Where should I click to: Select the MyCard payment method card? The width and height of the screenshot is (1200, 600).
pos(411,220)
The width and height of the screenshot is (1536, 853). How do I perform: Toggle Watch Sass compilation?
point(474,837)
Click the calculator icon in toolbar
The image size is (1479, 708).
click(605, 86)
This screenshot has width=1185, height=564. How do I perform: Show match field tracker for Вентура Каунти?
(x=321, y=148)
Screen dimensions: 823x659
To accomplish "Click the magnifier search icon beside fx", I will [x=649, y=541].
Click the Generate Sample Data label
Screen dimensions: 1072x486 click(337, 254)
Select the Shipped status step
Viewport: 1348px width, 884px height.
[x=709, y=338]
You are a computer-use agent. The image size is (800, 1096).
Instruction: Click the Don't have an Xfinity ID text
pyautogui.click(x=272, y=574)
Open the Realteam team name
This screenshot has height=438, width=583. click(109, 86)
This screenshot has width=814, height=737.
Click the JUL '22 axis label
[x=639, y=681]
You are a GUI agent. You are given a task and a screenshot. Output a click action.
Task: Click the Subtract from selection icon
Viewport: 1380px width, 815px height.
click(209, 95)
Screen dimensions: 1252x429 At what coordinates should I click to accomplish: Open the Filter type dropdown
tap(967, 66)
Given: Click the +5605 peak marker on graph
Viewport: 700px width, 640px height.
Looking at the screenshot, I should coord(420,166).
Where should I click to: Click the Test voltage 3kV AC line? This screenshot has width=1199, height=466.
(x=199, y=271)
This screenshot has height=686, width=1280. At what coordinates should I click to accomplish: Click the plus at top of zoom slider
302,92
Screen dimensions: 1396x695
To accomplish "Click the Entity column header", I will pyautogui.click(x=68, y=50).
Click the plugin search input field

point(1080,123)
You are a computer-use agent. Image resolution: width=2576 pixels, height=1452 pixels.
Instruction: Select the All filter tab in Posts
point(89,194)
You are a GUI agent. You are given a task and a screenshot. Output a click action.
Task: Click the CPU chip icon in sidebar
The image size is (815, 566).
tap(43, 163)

________________

# [ASSIGNED TASK]
Each line of the data above must be restated word for word.

# [WRITTEN RESPONSE]
Where should I click to: Select the MyCard payment method card? The width and height of the screenshot is (1200, 600).
pos(411,220)
The width and height of the screenshot is (1536, 853). How do I perform: Toggle Watch Sass compilation?
point(474,837)
Click the calculator icon in toolbar
The image size is (1479, 708).
click(605, 86)
This screenshot has width=1185, height=564. How do I perform: Show match field tracker for Вентура Каунти?
(x=321, y=148)
Screen dimensions: 823x659
To accomplish "Click the magnifier search icon beside fx", I will [x=649, y=541].
Click the Generate Sample Data label
Screen dimensions: 1072x486 click(337, 254)
Select the Shipped status step
Viewport: 1348px width, 884px height.
[x=709, y=338]
You are a computer-use agent. The image size is (800, 1096).
Instruction: Click the Don't have an Xfinity ID text
pyautogui.click(x=272, y=574)
Open the Realteam team name
This screenshot has height=438, width=583. click(109, 86)
This screenshot has width=814, height=737.
Click the JUL '22 axis label
[x=639, y=681]
You are a GUI agent. You are given a task and a screenshot. Output a click action.
Task: Click the Subtract from selection icon
Viewport: 1380px width, 815px height.
click(209, 95)
Screen dimensions: 1252x429 At what coordinates should I click to accomplish: Open the Filter type dropdown
tap(967, 66)
Given: Click the +5605 peak marker on graph
Viewport: 700px width, 640px height.
Looking at the screenshot, I should coord(420,166).
Where should I click to: Click the Test voltage 3kV AC line? This screenshot has width=1199, height=466.
(x=199, y=271)
This screenshot has height=686, width=1280. At what coordinates should I click to accomplish: Click the plus at top of zoom slider
302,92
Screen dimensions: 1396x695
To accomplish "Click the Entity column header", I will pyautogui.click(x=68, y=50).
Click the plugin search input field

point(1080,123)
You are a computer-use agent. Image resolution: width=2576 pixels, height=1452 pixels.
Instruction: Select the All filter tab in Posts
point(89,194)
You are a GUI agent. You are given a task and a screenshot. Output a click action.
Task: Click the CPU chip icon in sidebar
The image size is (815, 566).
tap(43, 163)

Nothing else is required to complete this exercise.